→ **SELECTED TEXT**:

Secular Right | Reality & Reason

TAG | William Donohue

Jan/15

8

Will Anything Change?

Hebdo 2Cross-posted on the Corner.

At the Financial Times, Europe editor Tony Barber’s initial response to the atrocity in Paris included this:

Charlie Hebdo has a long record of mocking, baiting and needling French Muslims. If the magazine stops just short of outright insults, it is nevertheless not the most convincing champion of the principle of freedom of speech. France is the land of Voltaire, but too often editorial foolishness has prevailed at Charlie Hebdo.

This is not in the slightest to condone the murderers, who must be caught and punished, or to suggest that freedom of expression should not extend to satirical portrayals of religion. It is merely to say that some common sense would be useful at publications such as Charlie Hebdo, and Denmark’s Jyllands-Posten, which purport to strike a blow for freedom when they provoke Muslims, but are actually just being stupid.

That text was later changed to (amongst other things) remove the words I have highlighted, but the stink of the suggestion (no, more than a suggestion) of self-censorship remains.

Meanwhile the president of the Catholic League, Bill Donohue, “unequivocally condemned” the murders, but in a piece headed “Muslims Are Right To Be Angry”, he also attacked Charlie Hebdo’s sometimes very crude treatment of religious figures:

Stephane Charbonnier, the paper’s publisher, was killed today in the slaughter. It is too bad that he didn’t understand the role he played in his tragic death. In 2012, when asked why he insults Muslims, he said, “Muhammad isn’t sacred to me.” Had he not been so narcissistic, he may still be alive. Muhammad isn’t sacred to me, either, but it would never occur to me to deliberately insult Muslims by trashing him.

For the most part though, the response to the slaughter in Paris has been impressive, moving beyond hashtags, to large demonstrations, to the republication of ‘offensive’ images, the latter vital if the point is to be made—as it must be—that, to quote again those words from Jyllands-Posten (sorry, Mr. Butler) all those years ago, “Free speech is free speech is free speech. There is no but.”

But the real test will be to see if anything changes. Will the creeping reintroduction of blasphemy laws (dressed up in modern clothes, of course, ‘hate speech’, mustn’t give offense, that sort of thing) go into reverse, let alone the self-censorship that is (Butler must approve) such a feature of our times?

Writing in Time, Walter Olson had this to say:

The danger is not that there will be too little outpouring of solidarity, grief, and outrage in coming days. Of course there will be that. Demonstrations are already underway across France. The danger comes afterward, once the story passes and intellectuals and those who discuss and distribute their work decide how and whether to adjust themselves to a more intense climate of fear. At media outlets, among conference planners, at universities, there will be certain lawyers and risk managers and compliance experts and insurance buyers ready to advise the safer course, the course of silence.

And then there are the lawmakers. After years in which blasphemy laws were assumed to be a relic of the past, laws accomplishing much of the same effect are once again on the march in Europe, banning “defamation of religion,” insult to religious beliefs, or overly vigorous criticism of other people’s religions when defined as “hate speech.” This must go no further. One way we can honor Charb, Cabu, Wolinski, Tignous, and the others who were killed Wednesday is by lifting legal constraints on what their successors tomorrow can draw and write.

→ **GOAL OF THE EXERCISE**:
Copy the free speech post word for word from "For the most" to "of our times?". The lines after this post aren't needed.

→ **SOURCE EXCERPT**:

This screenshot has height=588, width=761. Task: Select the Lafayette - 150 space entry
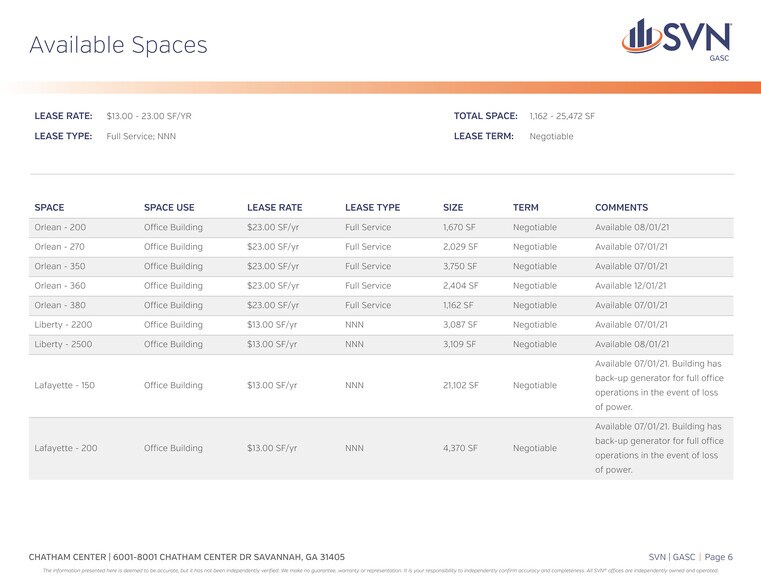(65, 385)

→ **EXERCISE OUTPUT**:
For the most part though, the response to the slaughter in Paris has been impressive, moving beyond hashtags, to large demonstrations, to the republication of ‘offensive’ images, the latter vital if the point is to be made—as it must be—that, to quote again those words from Jyllands-Posten (sorry, Mr. Butler) all those years ago, “Free speech is free speech is free speech. There is no but.”

But the real test will be to see if anything changes. Will the creeping reintroduction of blasphemy laws (dressed up in modern clothes, of course, ‘hate speech’, mustn’t give offense, that sort of thing) go into reverse, let alone the self-censorship that is (Butler must approve) such a feature of our times?